--- START ---

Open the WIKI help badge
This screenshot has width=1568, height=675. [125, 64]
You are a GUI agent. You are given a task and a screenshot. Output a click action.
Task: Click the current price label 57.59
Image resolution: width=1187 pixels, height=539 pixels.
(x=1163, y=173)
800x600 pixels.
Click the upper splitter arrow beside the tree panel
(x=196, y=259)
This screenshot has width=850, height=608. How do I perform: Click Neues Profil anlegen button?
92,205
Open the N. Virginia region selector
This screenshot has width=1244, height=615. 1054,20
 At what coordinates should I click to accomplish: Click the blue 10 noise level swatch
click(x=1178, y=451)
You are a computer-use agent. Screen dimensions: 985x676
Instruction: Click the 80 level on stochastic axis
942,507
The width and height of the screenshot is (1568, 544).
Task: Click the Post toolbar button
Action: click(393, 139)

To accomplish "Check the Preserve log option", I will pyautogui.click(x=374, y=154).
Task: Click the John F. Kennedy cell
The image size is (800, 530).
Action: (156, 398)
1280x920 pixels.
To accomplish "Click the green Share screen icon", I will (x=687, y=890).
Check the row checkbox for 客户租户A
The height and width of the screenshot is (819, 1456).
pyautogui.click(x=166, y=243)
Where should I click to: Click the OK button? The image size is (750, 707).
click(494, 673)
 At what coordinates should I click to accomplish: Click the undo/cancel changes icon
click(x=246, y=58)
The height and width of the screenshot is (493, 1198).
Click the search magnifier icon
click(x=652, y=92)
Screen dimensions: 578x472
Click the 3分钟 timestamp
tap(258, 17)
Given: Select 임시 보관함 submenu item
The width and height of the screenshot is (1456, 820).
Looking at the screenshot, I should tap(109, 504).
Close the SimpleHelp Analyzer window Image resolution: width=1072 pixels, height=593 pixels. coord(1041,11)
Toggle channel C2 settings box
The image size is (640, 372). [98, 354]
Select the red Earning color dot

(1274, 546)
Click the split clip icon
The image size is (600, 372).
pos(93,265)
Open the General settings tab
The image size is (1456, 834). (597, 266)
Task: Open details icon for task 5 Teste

--- END ---

Write out every record shown above, word for word.

● **Output**:
Open the WIKI help badge
This screenshot has width=1568, height=675. [125, 64]
You are a GUI agent. You are given a task and a screenshot. Output a click action.
Task: Click the current price label 57.59
Image resolution: width=1187 pixels, height=539 pixels.
(x=1163, y=173)
800x600 pixels.
Click the upper splitter arrow beside the tree panel
(x=196, y=259)
This screenshot has width=850, height=608. How do I perform: Click Neues Profil anlegen button?
92,205
Open the N. Virginia region selector
This screenshot has width=1244, height=615. 1054,20
 At what coordinates should I click to accomplish: Click the blue 10 noise level swatch
click(x=1178, y=451)
You are a computer-use agent. Screen dimensions: 985x676
Instruction: Click the 80 level on stochastic axis
942,507
The width and height of the screenshot is (1568, 544).
Task: Click the Post toolbar button
Action: click(393, 139)

To accomplish "Check the Preserve log option", I will pyautogui.click(x=374, y=154).
Task: Click the John F. Kennedy cell
The image size is (800, 530).
Action: (156, 398)
1280x920 pixels.
To accomplish "Click the green Share screen icon", I will (x=687, y=890).
Check the row checkbox for 客户租户A
The height and width of the screenshot is (819, 1456).
pyautogui.click(x=166, y=243)
Where should I click to: Click the OK button? The image size is (750, 707).
click(494, 673)
 At what coordinates should I click to accomplish: Click the undo/cancel changes icon
click(x=246, y=58)
The height and width of the screenshot is (493, 1198).
Click the search magnifier icon
click(x=652, y=92)
Screen dimensions: 578x472
Click the 3分钟 timestamp
tap(258, 17)
Given: Select 임시 보관함 submenu item
The width and height of the screenshot is (1456, 820).
Looking at the screenshot, I should tap(109, 504).
Close the SimpleHelp Analyzer window Image resolution: width=1072 pixels, height=593 pixels. coord(1041,11)
Toggle channel C2 settings box
The image size is (640, 372). [98, 354]
Select the red Earning color dot

(1274, 546)
Click the split clip icon
The image size is (600, 372).
pos(93,265)
Open the General settings tab
The image size is (1456, 834). (597, 266)
Task: Open details icon for task 5 Teste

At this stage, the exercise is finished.